La médiation, un outil de résolution adapté ?
Les entreprises peuvent être confrontées à des conflits avec un partenaire commercial, un fournisseur ou un client. Les dirigeants doivent, quant à eux, gérer des rapports sociaux tendus, des situations de crise ou des rapports compliqués avec des associés. Des contentieux judiciaires peuvent s’enliser. On évoque la médiation. Pour en savoir plus sur cette approche qui semble avoir de plus en plus ses adeptes, nous avons rencontré Valérie Delacour-Penazzo, médiatrice, avocate et présidente de l’association Médiation Hauts-de-France.
La Gazette : Dans quelles situations fait-on appel à la médiation ?
Valérie Delacour-Penazzo : Les occasions de conflit dans l’entreprise sont multiples et consomment souvent beaucoup d’énergie et d’argent pour y mettre un terme, sans toujours obtenir une solution pleinement satisfaisante. La médiation constitue un outil efficace pour trouver rapidement, avec l’aide d’un tiers, une solution adaptée et personnalisée, suivant un processus dont les parties conservent le contrôle, tout en restaurant la relation commerciale, sociale, de travail et/ou d’association.
Comment se passe une médiation ?
L’efficacité de ce processus repose naturellement autant sur la volonté des parties à le mettre en œuvre, tout en conservant la liberté d’en sortir à tout moment, que sur l’intervention du médiateur, tiers neutre qui met en œuvre des techniques spécifiques permettant à chaque partie de sortir de sa position, de déterminer ses intérêts et d’élaborer par elle-même une solution. Le médiateur ne cherche pas à imposer des solutions, il ne donne pas d’avis. Formé aux techniques d’écoute et de reformulation, il joue le rôle d’un facilitateur pour vider le conflit des malentendus et des non-dits qui l’encombrent, de façon à aider les parties à recréer, en toute confidentialité, un lien pour mieux se projeter dans l’avenir.
Quel est l’intérêt de recourir à la médiation ?
Ils sont multiples. La solution trouvée est satisfaisante, puisque les parties participent elles-mêmes à son élaboration. Le processus est rapide puisque, en moyenne, une, deux, voire trois réunions suffisent à dénouer le litige, ce qui permet de rétablir la relation sociale et/ou commerciale. L’accord s’exécute sans aucune difficulté puisqu’il répond aux besoins exprimés lors de la médiation. Le coût reste modéré relativement à une procédure judiciaire beaucoup plus longue, d’autant que de façon habituelle, les parties partagent par moitié les honoraires du médiateur. Il est possible d’y recourir à tout moment, qu’une instance judiciaire ait ou non été mise en place quel que soit le stade de son déroulement.

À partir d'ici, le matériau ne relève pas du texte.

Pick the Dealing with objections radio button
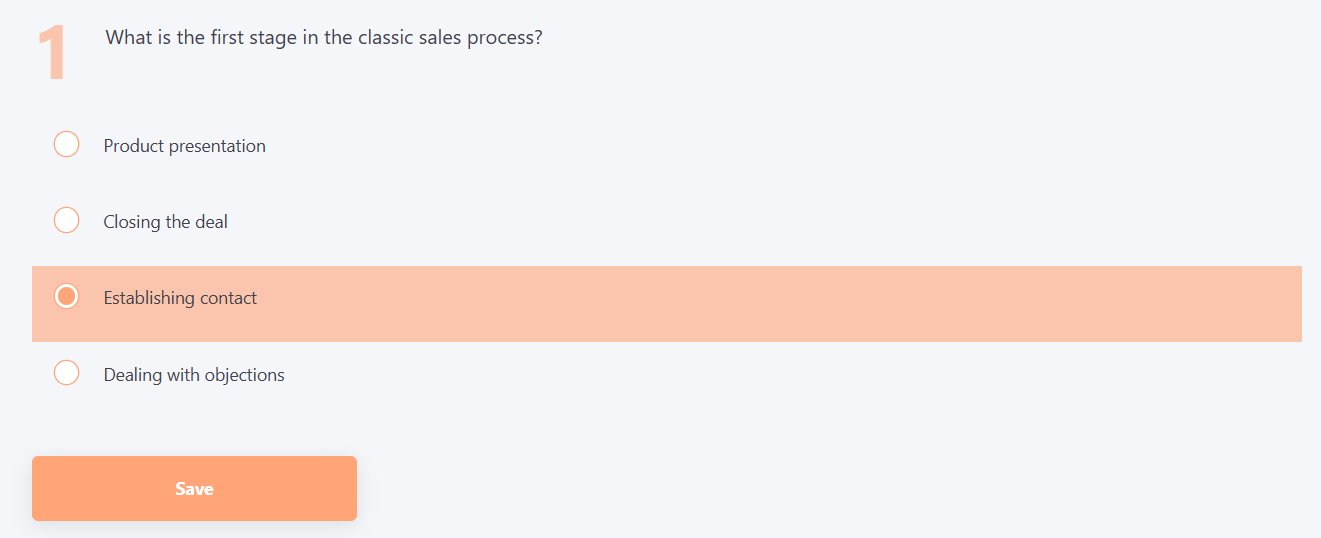pos(66,374)
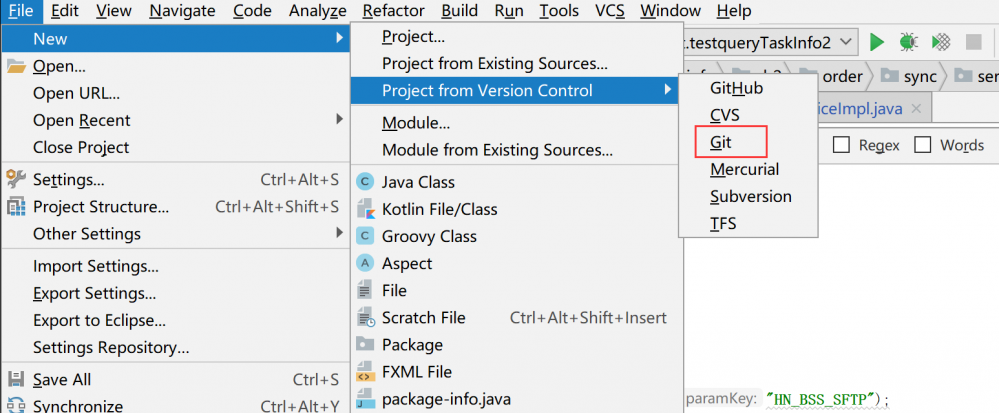Open the Refactor menu
999x413 pixels.
coord(393,11)
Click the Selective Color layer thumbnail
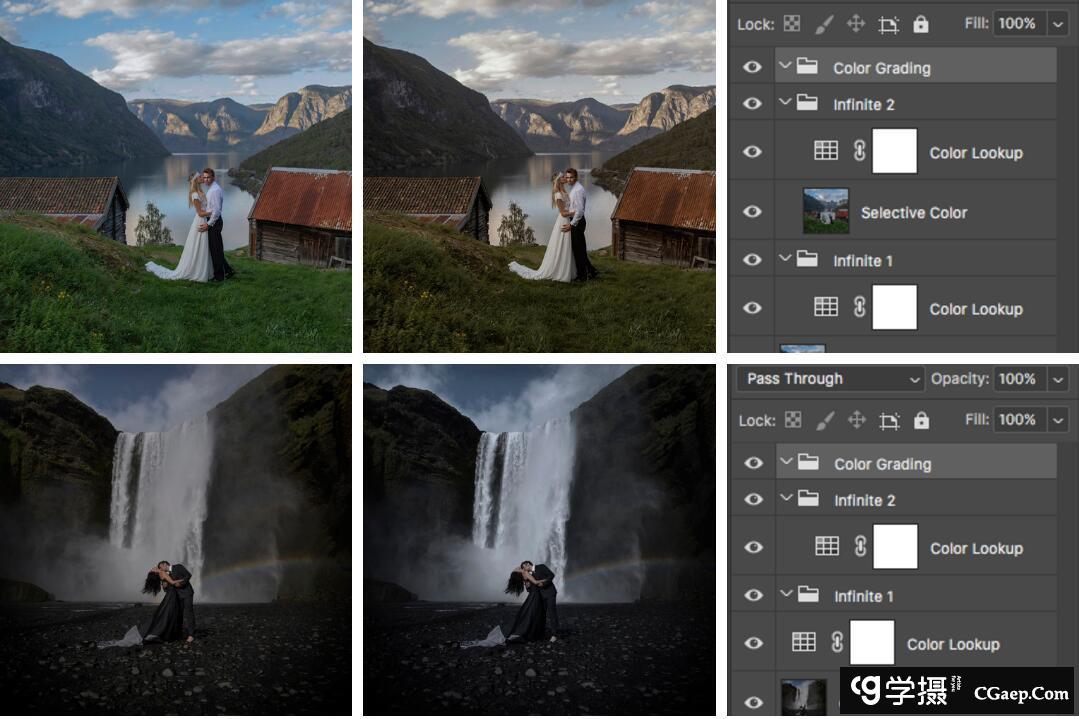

Tous les domaines de droit sont-ils concernés ?
Tous les domaines du droit sont concernés, hormis ceux qui relèvent de l’ordre public ou qui concernent des droits «indisponibles», comme en matière de filiation par exemple. Il est donc possible d’entrer en médiation pour des contrats commerciaux, en matière de propriété intellectuelle, en matière immobilière et droit de la construction, à l’occasion de relations de travail tendues, en matière d’assurances, etc. Ce processus est respectueux des droits des parties. Il est libérateur et apaisant puisqu’il ne s’agit ni de constituer un dossier contre l’autre, ni de détruire l’argumentation adverse, mais de construire ensemble une solution intéressante pour chaque partie.
Y a-t-il des chiffres sur les résultats obtenus ?
Selon différentes sources statistiques, une médiation a 85% de chances d’aboutir à un accord. Et si les entreprises ont encore peu recours à ce mode alternatif de règlement des différends, c’est uniquement parce qu’il est encore méconnu. Or, la loi encourage les parties en litige à recourir à la médiation puisqu’il est désormais obligatoire de chercher une solution amiable avant d’intenter un procès (cf. décret n° 2015-282 du 11 mars 2015). La réussite d’une médiation repose pour beaucoup sur la compétence du médiateur. Cette profession n’étant pas encore réglementée, il importe donc de s’assurer au préalable de la qualité de sa formation à la médiation, comme de celle de l’avocat qui accompagnera l’entreprise et son dirigeant. Dans son rapport d’octobre 2008 issu du groupe de travail sur la médiation «Célérité et qualité de la justice. La médiation : une autre voie», Jean-Claude Magendie, 1er président de la cour d’appel de Paris, soulignait : «Les parties qui entament un processus de médiation en recourant à l’assistance d’un avocat obtiennent deux fois plus d’accords contractuels que ceux qui s’y engagent seuls.»